Work request —
Which lines below contain the word "pixels"? Copy each one.

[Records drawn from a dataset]
--------------------------------------------------
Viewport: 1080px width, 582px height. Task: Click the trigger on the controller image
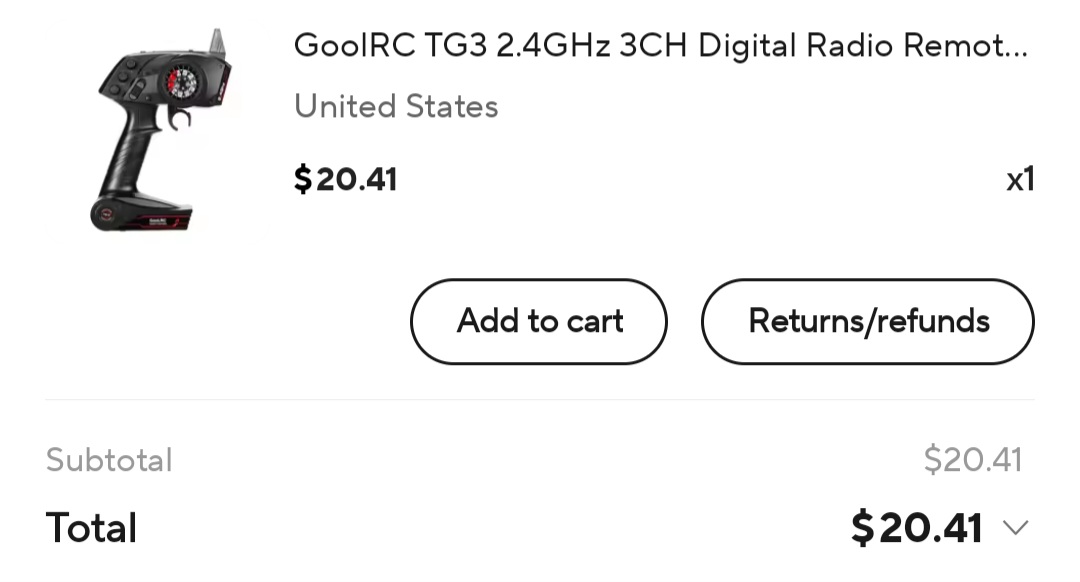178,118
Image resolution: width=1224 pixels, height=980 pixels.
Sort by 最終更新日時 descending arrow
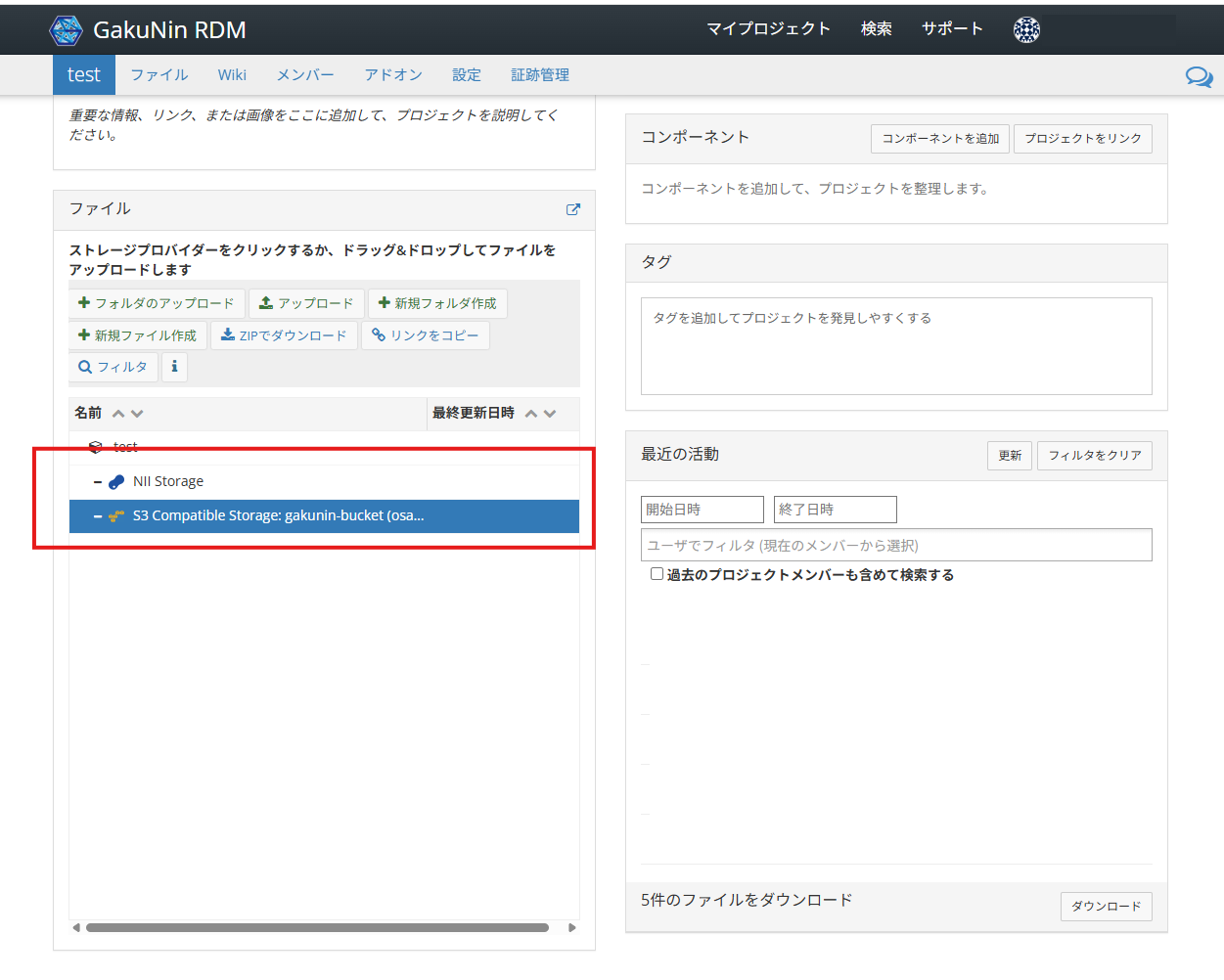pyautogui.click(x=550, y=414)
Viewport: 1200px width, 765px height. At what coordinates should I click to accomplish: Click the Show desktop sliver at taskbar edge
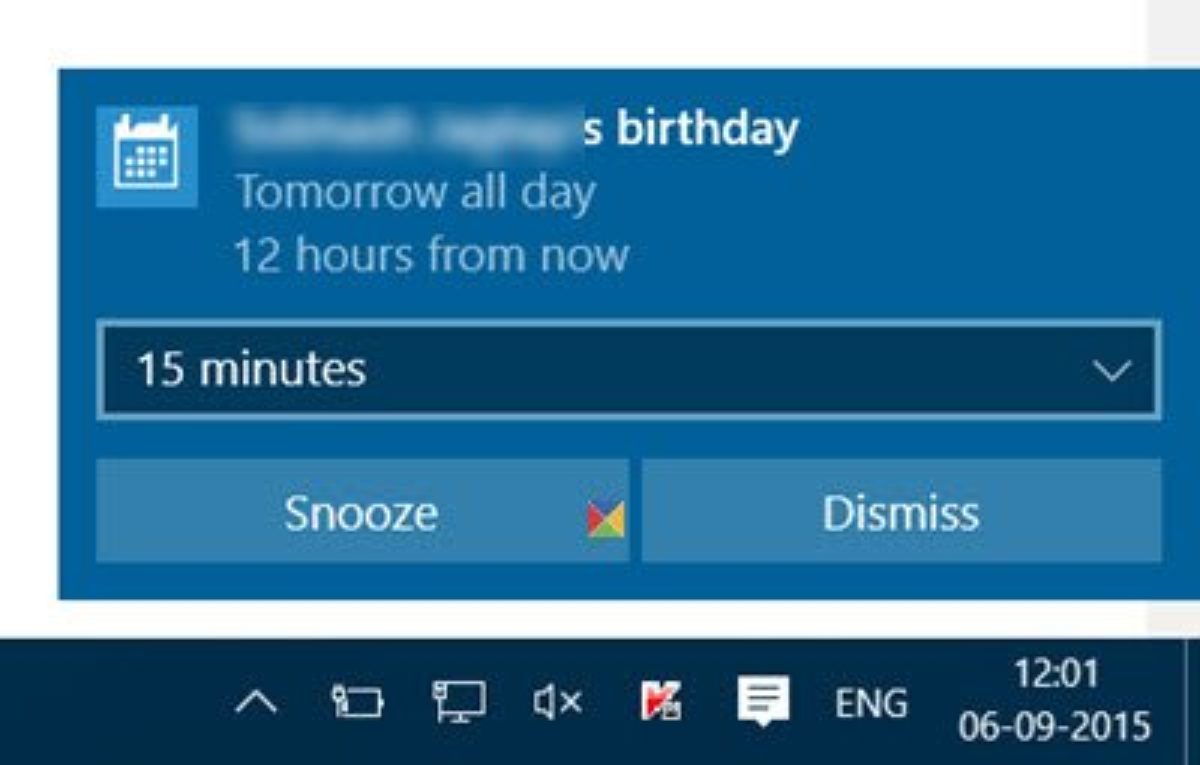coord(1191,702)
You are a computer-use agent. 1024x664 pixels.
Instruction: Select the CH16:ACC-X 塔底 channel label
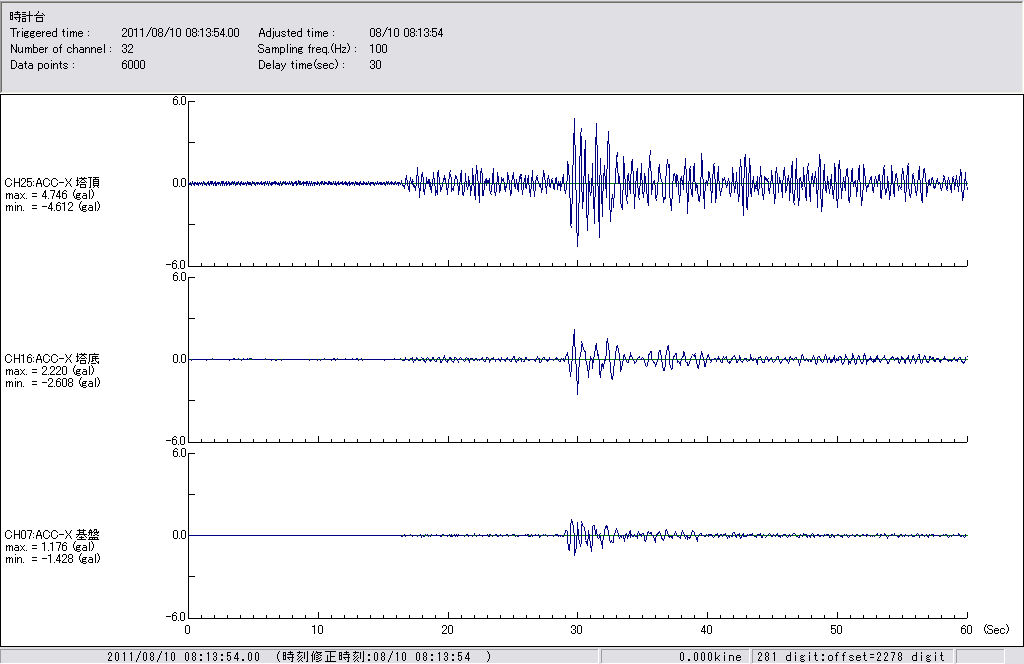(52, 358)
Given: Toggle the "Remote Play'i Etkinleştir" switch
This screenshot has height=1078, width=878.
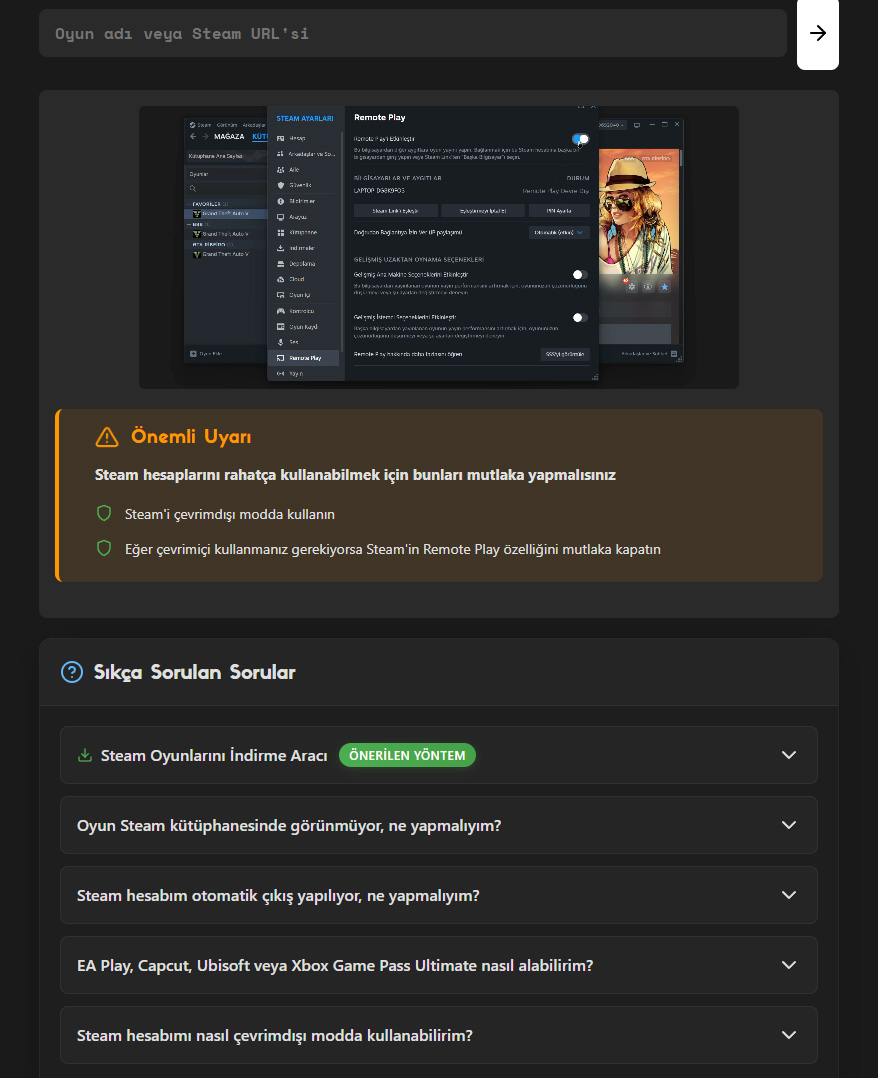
--------------------------------------------------
Output below —
Image resolution: width=1224 pixels, height=980 pixels.
You are a computer-use agent. 1024x664 pixels.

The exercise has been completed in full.